*** DATASET ***
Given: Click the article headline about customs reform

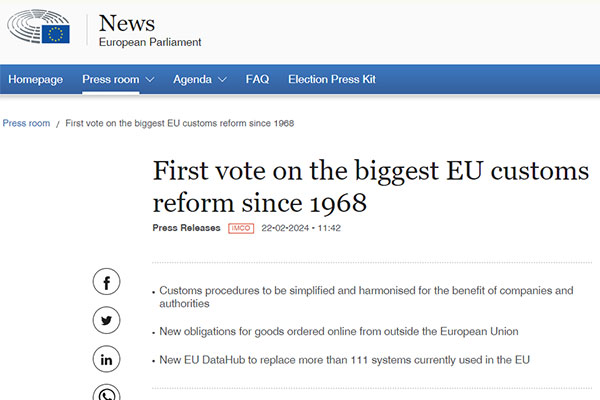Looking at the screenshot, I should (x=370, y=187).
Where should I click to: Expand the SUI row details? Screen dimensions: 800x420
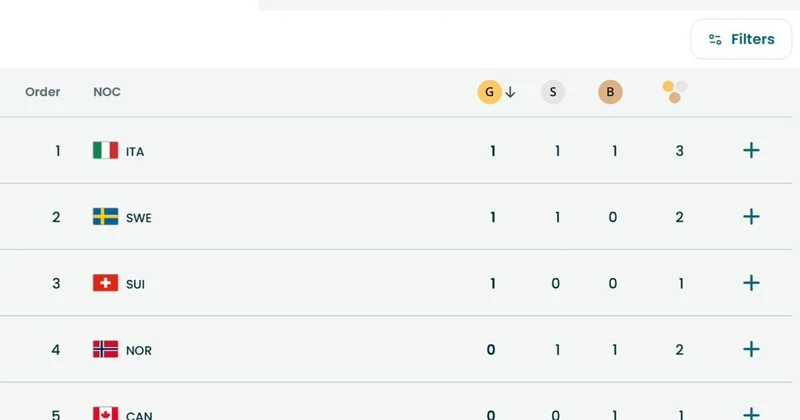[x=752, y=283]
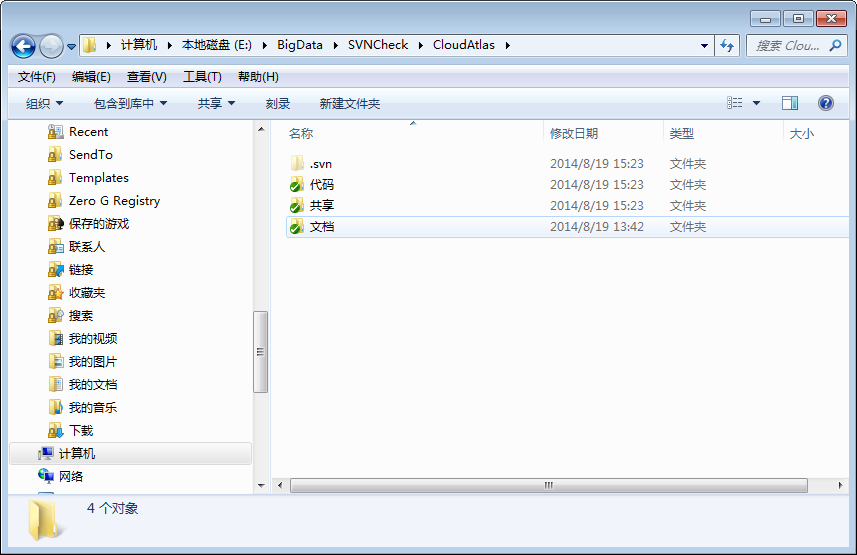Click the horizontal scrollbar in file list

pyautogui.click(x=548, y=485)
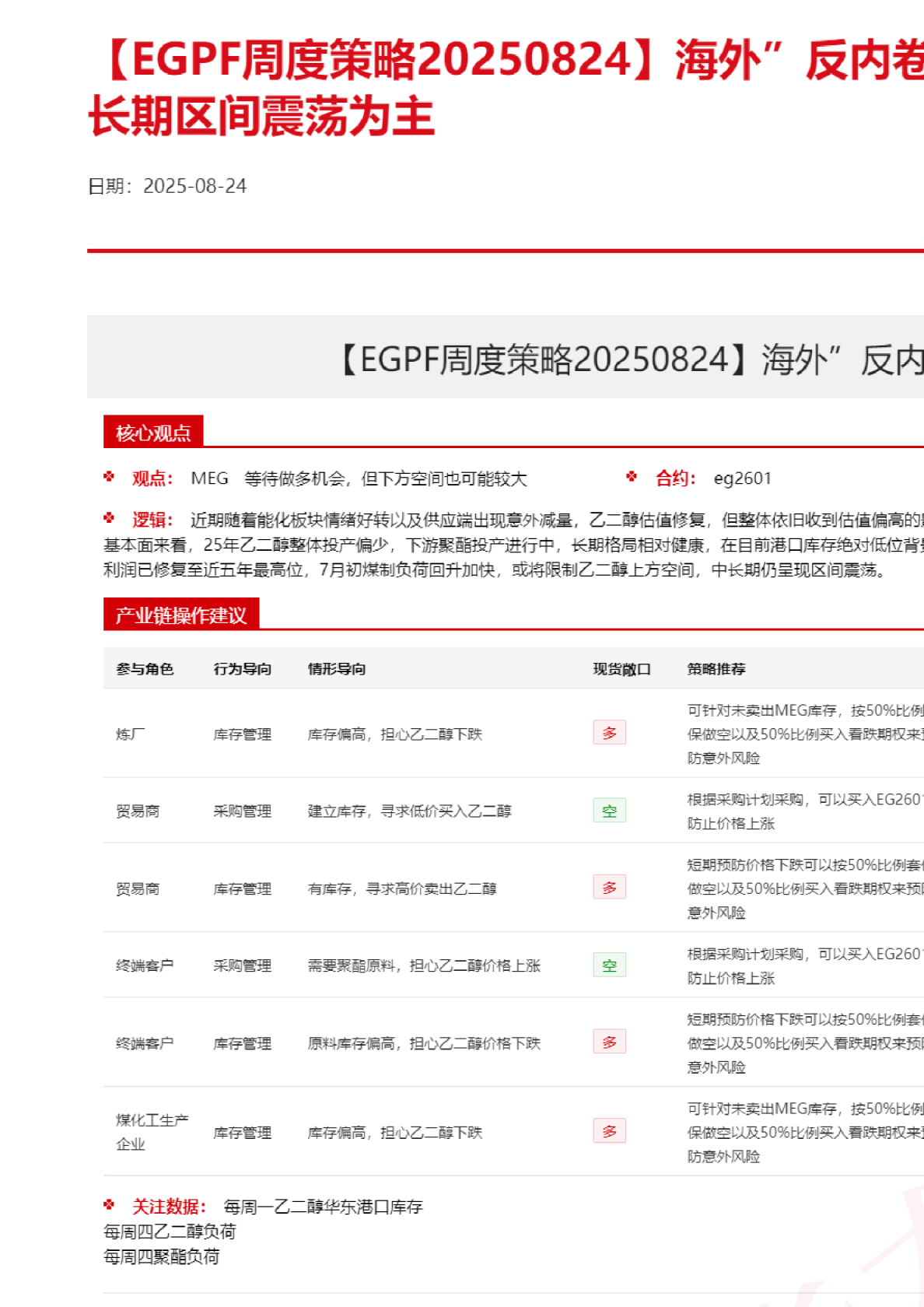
***
- [SHORT PROBLEM]
Write out the lines above exactly as they appear, omitting the pictures from your answer.

- [THE REPLY]
Given: Click the article headline about customs reform

Looking at the screenshot, I should (x=370, y=187).
Where should I click to: Expand the SUI row details? Screen dimensions: 800x420
[x=752, y=283]
Click the horizontal scrollbar in file list

pyautogui.click(x=548, y=485)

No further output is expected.